Power Flow Balancing with Decentralized Graph Neural Networks
This work addresses power grid management for energy systems, offering a robust and efficient solution, though it appears incremental as it builds on existing GNN methods for a specific domain.
The authors tackled the problem of balancing power flows in energy grids by proposing a decentralized Graph Neural Network (GNN) framework that predicts current and power injections to achieve balance, demonstrating robustness to topology changes and improved generalization to unseen grids.

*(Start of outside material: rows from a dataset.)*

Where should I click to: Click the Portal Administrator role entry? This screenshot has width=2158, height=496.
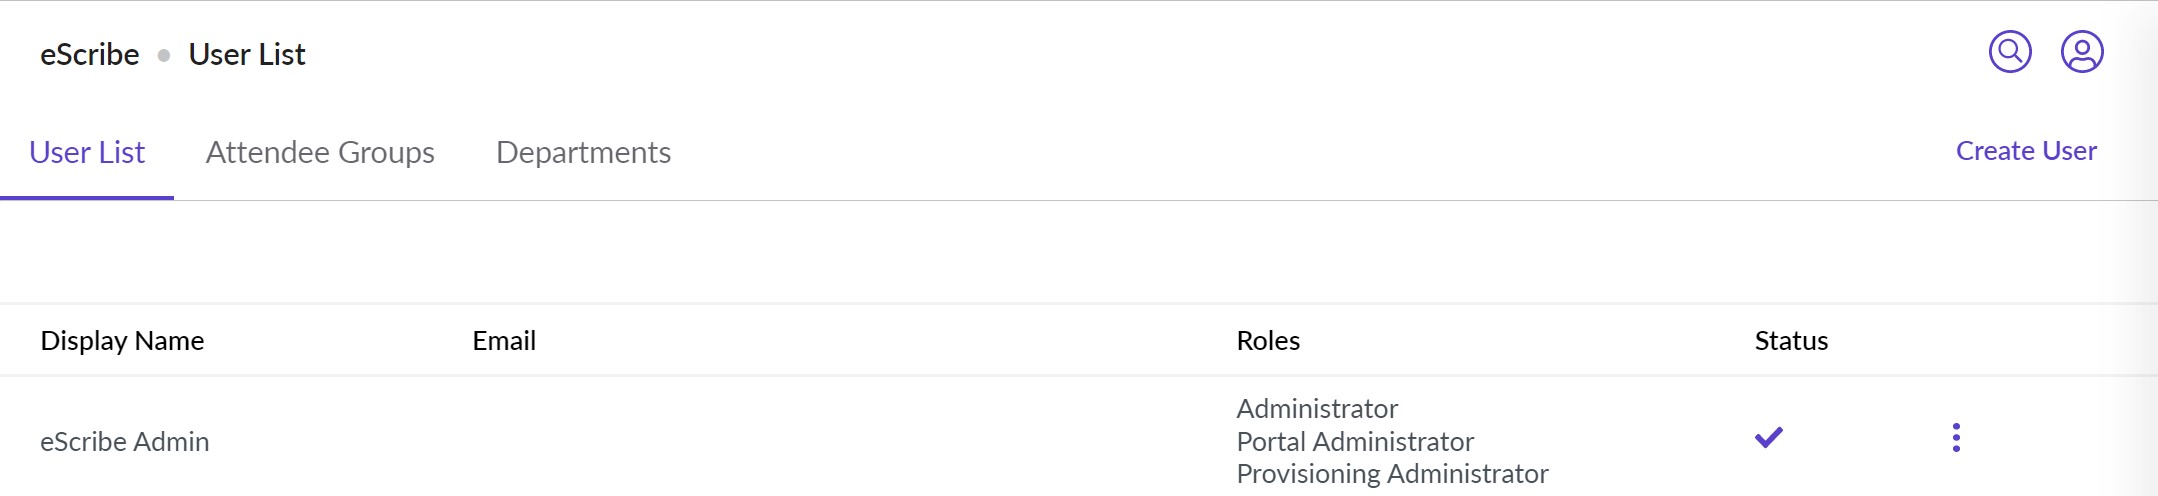[x=1355, y=441]
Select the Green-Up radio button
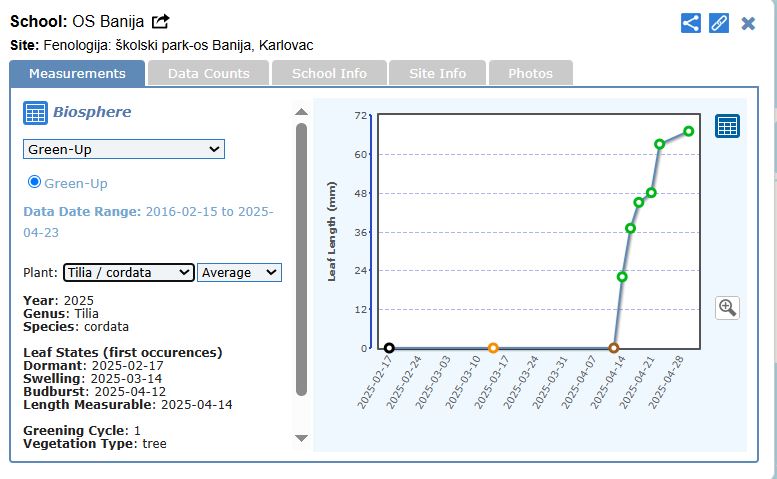 (x=34, y=182)
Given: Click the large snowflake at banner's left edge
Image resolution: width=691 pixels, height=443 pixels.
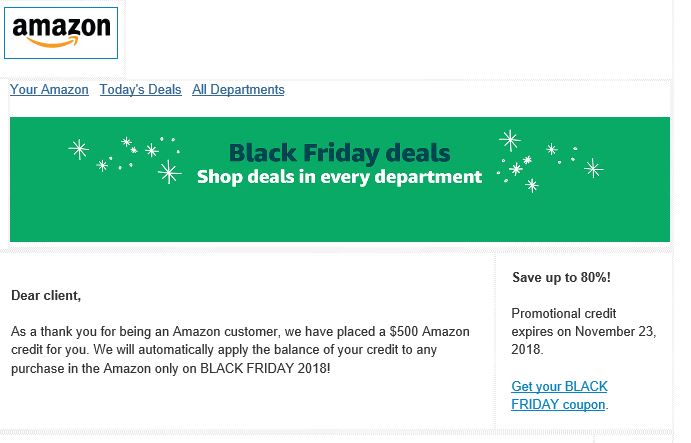Looking at the screenshot, I should click(x=78, y=150).
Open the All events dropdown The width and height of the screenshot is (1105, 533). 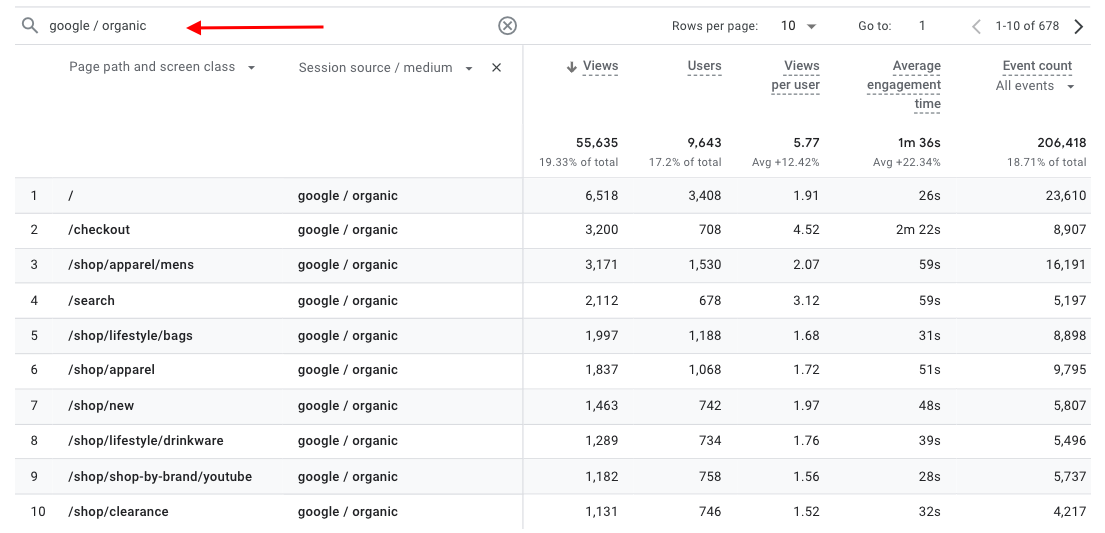(x=1035, y=87)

We propose an end-to-end framework based on a Graph Neural Network (GNN) to balance the power flows in energy grids. The balancing is framed as a supervised vertex regression task, where the GNN is trained to predict the current and power injections at each grid branch that yield a power flow balance. By representing the power grid as a line graph with branches as vertices, we can train a GNN that is accurate and robust to changes in topology. In addition, by using specialized GNN layers, we are able to build a very deep architecture that accounts for large neighborhoods on the graph, while implementing only localized operations. We perform three different experiments to evaluate: i) the benefits of using localized rather than global operations and the tendency of deep GNN models to oversmooth the quantities on the nodes; ii) the resilience to perturbations in the graph topology; and iii) the capability to train the model simultaneously on multiple grid topologies and the consequential improvement in generalization to new, unseen grids. The proposed framework is efficient and, compared to other solvers based on deep learning, is robust to perturbations not only to the physical quantities on the grid components, but also to the topology.